本发明还包括金银花查尔酮异构酶(LjCHI)或多肽的类似物。这些类似物与天然金银花查尔酮异构酶(LjCHI)多肽的差别可以是氨基酸序列上的差异,也可以是不影响序列的修饰形式上的差异,或者兼而有之。这些多肽包括天然或诱导的遗传变异体。诱导变异体可以通过各种技术得到,如通过辐射或暴露于诱变剂而产生随机诱变,还可通过定点诱变法或其他已知分子生物学的技术。类似物还包括具有不同于天然L-氨基酸的残基(如D-氨基酸)的类似物,以及具有非天然存在的或合成的氨基酸(如β、γ-氨基酸)的类似物。应理解,本发明的多肽并不限于上述例举的代表性的多肽。所述修饰(通常不改变一级结构)形式包括:体内或体外的多肽的化学衍生形式如乙酰化或羧基化。修饰还包括糖基化,如那些在多肽的合成和加工中或进一步加工步骤中进行糖基化修饰而产生的多肽。这种修饰可以通过将多肽露于进行糖基化的酶(如哺乳动物的糖基化酶或去糖基化酶)而完成。修饰形式还包括具有磷酸化氨基酸残基(如磷酸酪氨酸,磷酸丝氨酸,磷酸苏氨酸)的序列。还包括被修饰从而提高了其蛋白水解性能或优化了溶解性能的多肽。

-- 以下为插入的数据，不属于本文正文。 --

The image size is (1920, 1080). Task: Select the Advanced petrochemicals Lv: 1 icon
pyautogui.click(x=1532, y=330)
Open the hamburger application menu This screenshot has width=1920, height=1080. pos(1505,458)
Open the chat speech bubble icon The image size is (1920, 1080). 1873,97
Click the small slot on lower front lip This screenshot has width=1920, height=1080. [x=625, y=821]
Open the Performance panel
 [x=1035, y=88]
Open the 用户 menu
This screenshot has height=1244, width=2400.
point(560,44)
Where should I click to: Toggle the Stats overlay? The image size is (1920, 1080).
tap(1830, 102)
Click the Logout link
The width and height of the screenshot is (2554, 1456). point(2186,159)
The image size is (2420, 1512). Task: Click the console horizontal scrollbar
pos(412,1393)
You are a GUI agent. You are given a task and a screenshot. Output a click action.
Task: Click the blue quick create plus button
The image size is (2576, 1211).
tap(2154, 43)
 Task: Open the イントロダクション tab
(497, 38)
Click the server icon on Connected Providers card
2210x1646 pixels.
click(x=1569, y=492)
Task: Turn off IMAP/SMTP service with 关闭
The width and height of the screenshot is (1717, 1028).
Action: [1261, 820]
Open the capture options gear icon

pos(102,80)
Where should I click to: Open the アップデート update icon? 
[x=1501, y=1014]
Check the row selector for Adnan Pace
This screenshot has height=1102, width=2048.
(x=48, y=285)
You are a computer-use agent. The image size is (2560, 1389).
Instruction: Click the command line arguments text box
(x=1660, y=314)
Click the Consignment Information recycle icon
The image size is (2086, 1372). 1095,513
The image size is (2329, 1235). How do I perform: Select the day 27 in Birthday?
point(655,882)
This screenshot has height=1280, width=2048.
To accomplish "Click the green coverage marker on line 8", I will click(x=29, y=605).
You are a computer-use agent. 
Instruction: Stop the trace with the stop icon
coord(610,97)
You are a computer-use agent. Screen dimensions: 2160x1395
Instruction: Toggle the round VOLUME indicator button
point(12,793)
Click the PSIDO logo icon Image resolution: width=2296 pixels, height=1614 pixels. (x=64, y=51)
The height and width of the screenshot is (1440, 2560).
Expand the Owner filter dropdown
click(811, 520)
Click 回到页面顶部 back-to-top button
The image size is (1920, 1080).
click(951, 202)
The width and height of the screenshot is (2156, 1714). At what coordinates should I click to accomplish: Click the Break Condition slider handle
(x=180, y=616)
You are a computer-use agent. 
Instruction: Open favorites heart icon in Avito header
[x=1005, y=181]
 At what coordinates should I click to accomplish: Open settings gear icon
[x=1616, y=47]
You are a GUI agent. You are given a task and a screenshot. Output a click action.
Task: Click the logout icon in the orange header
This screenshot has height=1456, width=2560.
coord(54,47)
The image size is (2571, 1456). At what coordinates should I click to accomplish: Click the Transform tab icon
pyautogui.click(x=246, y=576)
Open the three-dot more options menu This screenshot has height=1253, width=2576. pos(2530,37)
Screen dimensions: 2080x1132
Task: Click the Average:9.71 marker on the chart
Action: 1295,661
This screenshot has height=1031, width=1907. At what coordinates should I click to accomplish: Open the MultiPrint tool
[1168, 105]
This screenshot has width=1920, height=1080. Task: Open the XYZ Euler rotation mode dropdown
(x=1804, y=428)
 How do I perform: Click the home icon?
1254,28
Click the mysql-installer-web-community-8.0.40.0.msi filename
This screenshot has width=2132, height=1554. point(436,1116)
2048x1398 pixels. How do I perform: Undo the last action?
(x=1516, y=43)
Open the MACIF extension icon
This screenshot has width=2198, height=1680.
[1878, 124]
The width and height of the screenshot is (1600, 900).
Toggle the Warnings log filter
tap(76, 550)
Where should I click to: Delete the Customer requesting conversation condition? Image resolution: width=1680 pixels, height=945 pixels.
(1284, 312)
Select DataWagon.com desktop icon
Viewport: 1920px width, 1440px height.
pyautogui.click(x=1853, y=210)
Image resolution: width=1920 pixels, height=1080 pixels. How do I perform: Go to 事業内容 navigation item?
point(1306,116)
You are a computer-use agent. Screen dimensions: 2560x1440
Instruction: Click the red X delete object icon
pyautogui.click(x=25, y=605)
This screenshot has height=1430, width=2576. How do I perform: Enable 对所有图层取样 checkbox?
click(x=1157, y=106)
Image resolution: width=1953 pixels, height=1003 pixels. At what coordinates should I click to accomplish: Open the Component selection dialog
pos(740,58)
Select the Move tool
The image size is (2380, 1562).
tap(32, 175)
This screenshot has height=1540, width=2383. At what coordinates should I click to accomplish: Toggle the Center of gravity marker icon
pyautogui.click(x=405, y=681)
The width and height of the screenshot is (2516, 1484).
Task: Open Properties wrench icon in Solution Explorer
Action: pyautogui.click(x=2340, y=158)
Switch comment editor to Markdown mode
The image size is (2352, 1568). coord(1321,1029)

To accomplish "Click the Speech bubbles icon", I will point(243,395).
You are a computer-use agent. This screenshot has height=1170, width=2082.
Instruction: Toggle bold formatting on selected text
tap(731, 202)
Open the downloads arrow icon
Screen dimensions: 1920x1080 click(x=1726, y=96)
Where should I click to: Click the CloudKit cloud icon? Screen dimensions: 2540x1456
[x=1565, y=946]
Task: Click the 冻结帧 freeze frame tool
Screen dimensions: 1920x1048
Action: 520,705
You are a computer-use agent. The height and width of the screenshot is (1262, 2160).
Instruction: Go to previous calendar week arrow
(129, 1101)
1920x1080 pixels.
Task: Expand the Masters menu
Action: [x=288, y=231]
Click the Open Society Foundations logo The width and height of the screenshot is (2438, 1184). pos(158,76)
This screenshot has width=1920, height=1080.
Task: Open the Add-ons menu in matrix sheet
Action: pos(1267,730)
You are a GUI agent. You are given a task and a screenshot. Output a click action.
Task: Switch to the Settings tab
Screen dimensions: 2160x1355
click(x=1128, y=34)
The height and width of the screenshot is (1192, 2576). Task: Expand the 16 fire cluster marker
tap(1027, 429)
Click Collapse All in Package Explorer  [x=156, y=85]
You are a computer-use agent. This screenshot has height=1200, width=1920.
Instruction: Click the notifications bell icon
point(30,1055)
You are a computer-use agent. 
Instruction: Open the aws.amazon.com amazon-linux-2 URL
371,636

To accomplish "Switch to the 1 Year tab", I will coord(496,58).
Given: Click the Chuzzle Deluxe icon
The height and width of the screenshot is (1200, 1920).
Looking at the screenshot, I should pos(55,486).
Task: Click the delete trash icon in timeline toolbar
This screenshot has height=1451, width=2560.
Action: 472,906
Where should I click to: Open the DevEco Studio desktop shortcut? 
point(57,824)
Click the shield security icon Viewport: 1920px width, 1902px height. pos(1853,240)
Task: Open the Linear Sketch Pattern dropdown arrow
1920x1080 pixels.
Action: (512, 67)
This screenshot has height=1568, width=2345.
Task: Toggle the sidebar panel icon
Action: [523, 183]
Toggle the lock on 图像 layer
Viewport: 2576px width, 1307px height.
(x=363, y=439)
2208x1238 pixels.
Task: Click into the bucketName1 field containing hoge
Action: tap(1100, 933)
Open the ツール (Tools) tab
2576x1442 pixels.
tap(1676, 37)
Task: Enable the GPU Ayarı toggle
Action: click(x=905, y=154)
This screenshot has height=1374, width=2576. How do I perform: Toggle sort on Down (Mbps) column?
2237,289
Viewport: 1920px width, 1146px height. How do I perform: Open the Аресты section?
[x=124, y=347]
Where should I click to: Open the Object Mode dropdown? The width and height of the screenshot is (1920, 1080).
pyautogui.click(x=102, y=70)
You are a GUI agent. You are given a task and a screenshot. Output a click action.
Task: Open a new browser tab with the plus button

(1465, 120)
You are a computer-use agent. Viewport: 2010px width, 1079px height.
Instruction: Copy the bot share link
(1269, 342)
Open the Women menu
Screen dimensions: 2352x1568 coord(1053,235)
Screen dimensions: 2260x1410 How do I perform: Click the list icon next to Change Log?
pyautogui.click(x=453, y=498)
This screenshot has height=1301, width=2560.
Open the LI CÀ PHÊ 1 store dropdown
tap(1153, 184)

在本发明中,可选用本领域已知的各种载体,如市售的载体,包括质粒,粘粒等。
表1:保守性变异多肽中的取代残基
最初的残基 | 代表性的取代残基 | 优选的取代残基 |
Ala(A) | Val;Leu;IIe | Val |
Arg(R) | Lys;GIn;Asn | Lys |
Asn(N) | Gln;His;Lys;Arg | Gln |
Asp(D) | Glu | Glu |
Cys(C) | Ser | Ser |
Gln(Q) | Asn | Asn |
Glu(E) | Asp | Asp |
Gly(G) | Pro;Ala | Ala |
His(H) | Asn;Gln;Lys;Arg | Arg |
Ile(I) | Leu;Val;Met;Ala;Phe | Leu |
Leu(L) | Ile;Val;Met;Ala;Phe | Leu |
Lys(K) | Arg;Gln;Asn | Arg |
Met(M) | Leu;Phe;Ile | Leu |
Phe(F) | Leu;Val;Ile;Ala;Tyr | Leu |
Pro(P) | Ala | Ala |
Ser(S) | Thr | Thr |
Thr(T) | Ser | Ser |
Trp(W) | Tyr;Phe | Tyr |
Tyr(Y) | Trp;Phe;Thr;Ser | Phe |
Val(V) | Ile;Leu;Met;Phe;Ala | Leu |
在生产本发明的金银花查尔酮异构酶(LjCHI)多肽时,可以将金银花查尔酮异构酶(LjCHI)基因的核苷酸序列可操作地连于表达调控序列,从而形成金银花查尔酮异构酶(LjCHI)表达载体。所述“可操作地连于”指这样一种状况,即线性DNA序列的某些部分能够影响同一线性DNA序列其他部分的活性。例如,如果信号肽DNA作为前体表达并参与多肽的分泌,那么信号肽(分泌前导序列)DNA就是可操作地连于多肽DNA;如果启动子控制序列的转录,那么它是可操作地连于编码序列;如果核糖体结合位点被置于能使其翻译的位置时,那么它是可操作地连于编码序列。一般,“可操作地连于”意味着相邻,而对于分泌前导序列则意味着在阅读框中相邻。本发明中宿主细胞为原核细胞或者真核细胞。常用的原核宿主细胞包括大肠杆菌;常用的真核宿主细胞包括酵母细胞、烟草细胞和其它植物细胞。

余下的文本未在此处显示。